Screenshot grounding data
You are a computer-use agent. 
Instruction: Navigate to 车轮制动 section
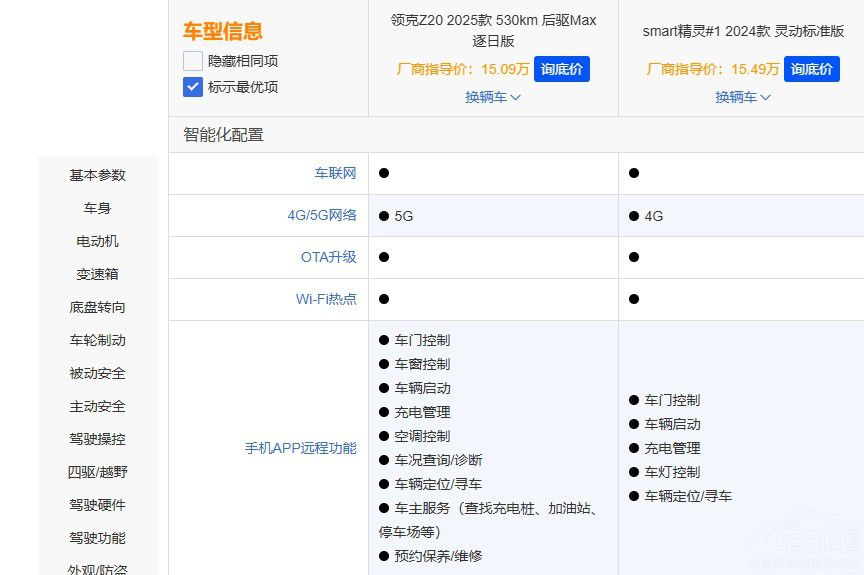tap(98, 340)
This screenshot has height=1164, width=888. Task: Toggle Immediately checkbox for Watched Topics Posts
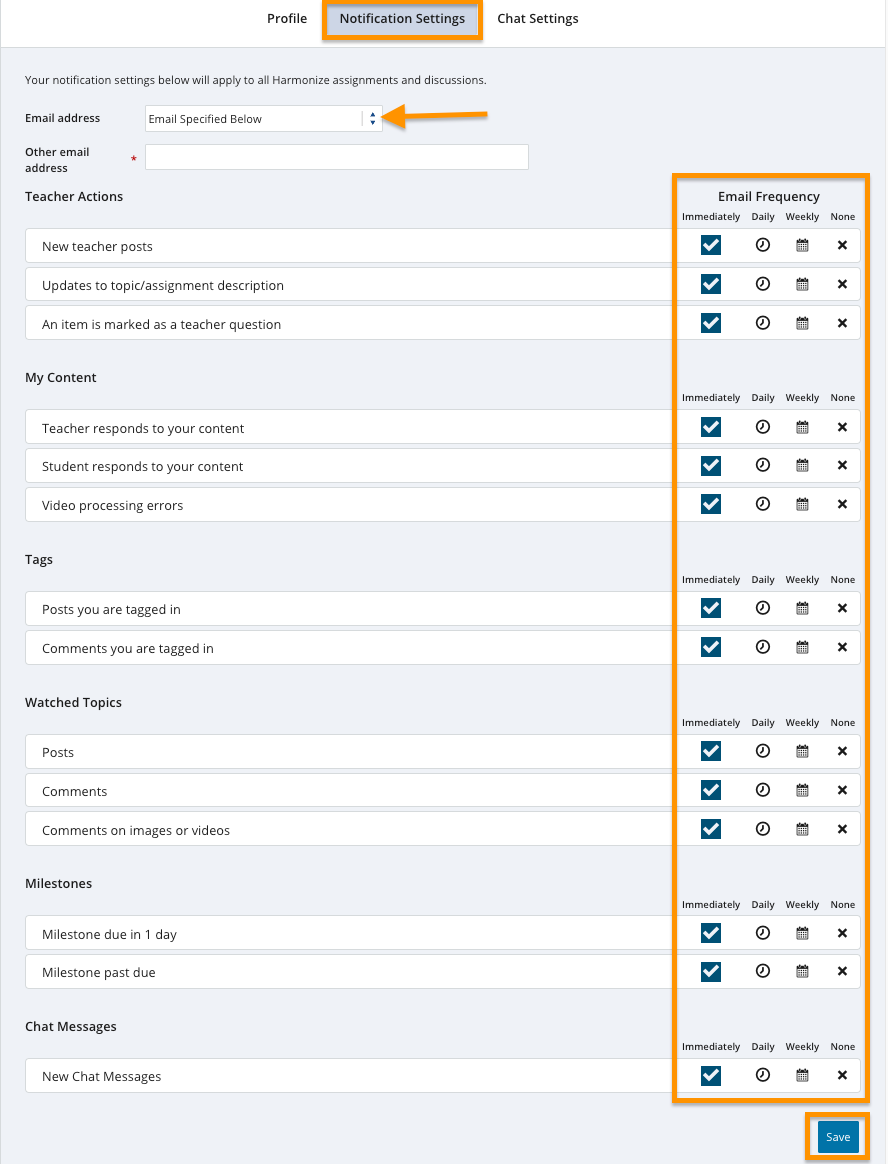[711, 751]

→ **EXERCISE BRIEF**: Transcribe every entry exactly, omitting pictures.

→ **COMPLETED EXERCISE**:
You are a computer-use agent. 
Instruction: Navigate to 车轮制动 section
tap(98, 340)
This screenshot has height=1164, width=888. Task: Toggle Immediately checkbox for Watched Topics Posts
[711, 751]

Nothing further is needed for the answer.